Oggi abbiamo assistito ad un passo importante per la vertenza di trasporto aereo di Capitanata.  La firma di un contratto è , ovviamente, solo l’inizio di un lungo percorso che nei prossimi mesi vedrà una serie di interventi atti ad allungare la pista di volo nei noti duemila metri.  L’inizio di un qualcosa però che abbiamo fortemente voluto come Comitato sin da quel lontano 2011 . 

Ma nel nostro statuto esiste altresì un secondo obiettivo: vedere un piano industriale di ADP che contempli anche la riattivazione dei voli civili. Oggi il Presidente Emiliano ha lanciato diversi messaggi positivi che raccogliamo con piacere rispetto al 27 marzo.

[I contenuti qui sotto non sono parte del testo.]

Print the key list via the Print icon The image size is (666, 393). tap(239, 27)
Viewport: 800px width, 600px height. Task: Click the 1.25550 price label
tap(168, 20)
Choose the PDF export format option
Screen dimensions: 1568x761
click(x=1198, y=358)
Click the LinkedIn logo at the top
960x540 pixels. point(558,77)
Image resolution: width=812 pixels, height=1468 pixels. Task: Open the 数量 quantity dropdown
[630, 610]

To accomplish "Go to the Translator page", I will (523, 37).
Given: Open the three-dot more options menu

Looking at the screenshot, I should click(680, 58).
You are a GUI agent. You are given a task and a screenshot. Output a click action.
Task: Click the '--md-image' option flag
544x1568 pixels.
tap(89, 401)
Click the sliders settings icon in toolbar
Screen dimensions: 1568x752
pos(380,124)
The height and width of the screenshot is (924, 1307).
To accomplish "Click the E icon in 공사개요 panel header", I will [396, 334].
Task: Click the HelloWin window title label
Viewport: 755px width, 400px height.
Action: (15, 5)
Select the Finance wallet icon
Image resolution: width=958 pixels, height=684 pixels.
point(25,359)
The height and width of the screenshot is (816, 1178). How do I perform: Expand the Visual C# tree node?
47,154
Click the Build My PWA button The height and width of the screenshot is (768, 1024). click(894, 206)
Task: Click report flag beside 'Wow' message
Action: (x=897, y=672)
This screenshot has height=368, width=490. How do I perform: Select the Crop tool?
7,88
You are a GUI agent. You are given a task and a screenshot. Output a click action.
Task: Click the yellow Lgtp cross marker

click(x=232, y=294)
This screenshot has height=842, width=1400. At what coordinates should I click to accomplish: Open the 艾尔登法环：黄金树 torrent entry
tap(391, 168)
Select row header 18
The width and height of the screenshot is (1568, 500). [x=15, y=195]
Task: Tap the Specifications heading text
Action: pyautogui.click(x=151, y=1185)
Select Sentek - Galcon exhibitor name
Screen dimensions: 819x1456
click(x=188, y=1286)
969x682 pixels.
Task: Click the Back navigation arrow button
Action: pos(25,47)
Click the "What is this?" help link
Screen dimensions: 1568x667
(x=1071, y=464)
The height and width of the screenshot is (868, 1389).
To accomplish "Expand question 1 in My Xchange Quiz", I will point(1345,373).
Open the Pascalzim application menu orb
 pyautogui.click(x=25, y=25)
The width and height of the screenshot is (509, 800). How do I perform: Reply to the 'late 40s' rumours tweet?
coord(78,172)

Sicuramente restiamo vigili e manteniamo alta l’attenzione sui prossimi step. 

Se partiranno altri messaggi positivi dalla politica regionale e dalla struttura tecnica di Aeroporti di Puglia sapremo stendere ben volentieri “la nostra mano” e contribuire con gli stessi e in sinergia a quello che deve essere il rilancio della struttura Gino Lisa in ottica chiaramente di quella vocazione turistica a cui chiaramente affiancare quella attuale di vocazione di soccorso.

I prossimi mesi saranno importanti per noi per capire una serie di passaggi come quello dell’insediamento effettivo della Protezione Civile, confidando chiaramente che non sia posticipato il tutto alla fine dei lavori. Oggi è stata posata la prima pietra che noi del Comitato dedichiamo alla memoria della dott.ssa Marialuisa d’Ippolito e dell’Ing. Antonio Bruno.